I would also add that in five years at Lightstep I don't recall anyone having an issue with this. Any time we did have a customer send PII or other sensitive data, we had ways for them to delete it, and we offered redaction as a part of our collection pipeline for known sensitive keys/strings.

[lmolkova]

I mean, it could be a regular expression (or even some simple heuristics -- the provided examples of Azure/GCP/AWS calls with tokens in query strings, for example).

I'd love to be able to do this.

Could we all agree with something like:

• this set of query params (other properties) is safe, they should be on by default
• this set of query params contains secrets for sure, they should be off by default (and maybe don't even have to be configurable)
• For the rest, we want SDK/distro to be able to apply a common default

?

[austinlparker]

I mean, it could be a regular expression (or even some simple heuristics -- the provided examples of Azure/GCP/AWS calls with tokens in query strings, for example).

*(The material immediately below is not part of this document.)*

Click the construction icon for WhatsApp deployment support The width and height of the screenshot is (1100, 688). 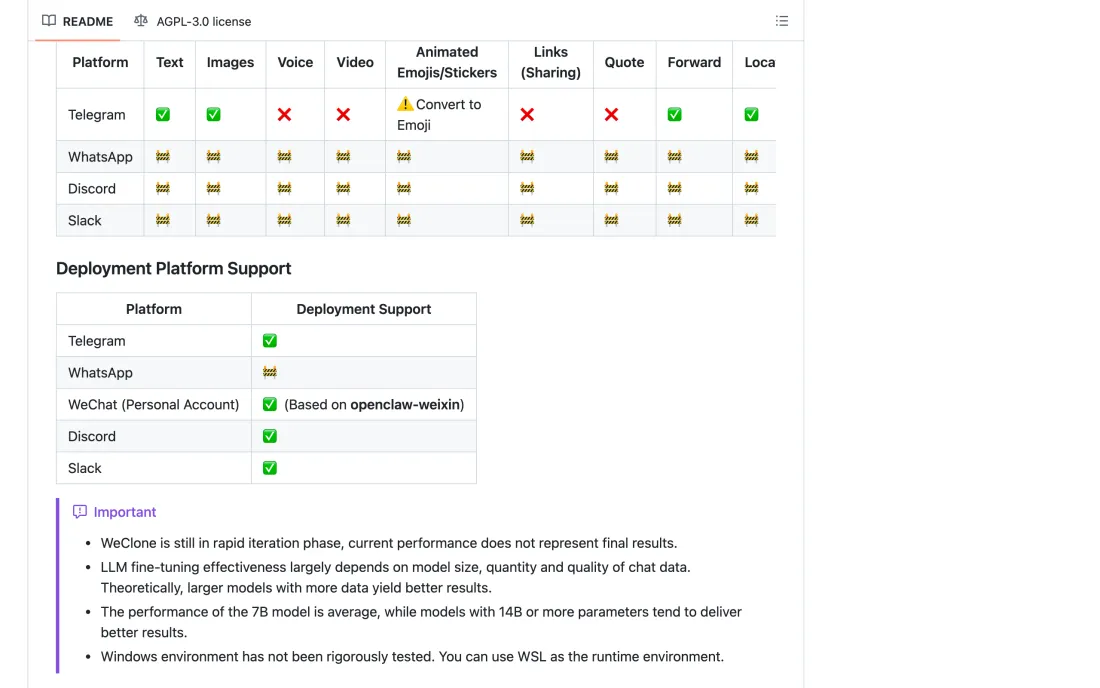269,372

I'd love to be able to do this.

Could we all agree with something like:

• this set of query params (other properties) is safe, they should be on by default
• this set of query params contains secrets for sure, they should be off by default (and maybe don't even have to be configurable)
• For the rest, we want SDK/distro to be able to apply a common default

?

I would support this.

[trask]

I mean, it could be a regular expression (or even some simple heuristics -- the provided examples of Azure/GCP/AWS calls with tokens in query strings, for example).

I'd love to be able to do this.
Could we all agree with something like:

• this set of query params (other properties) is safe, they should be on by default
• this set of query params contains secrets for sure, they should be off by default (and maybe don't even have to be configurable)
• For the rest, we want SDK/distro to be able to apply a common default

?

I would support this.

I've sent a PR to motivate further discussion of this proposal: #971

[github-actions]

This PR was marked stale due to lack of activity. It will be closed in 7 days.

[svrnm]

Commenting to unstale

[github-actions]

This PR was marked stale due to lack of activity. It will be closed in 7 days.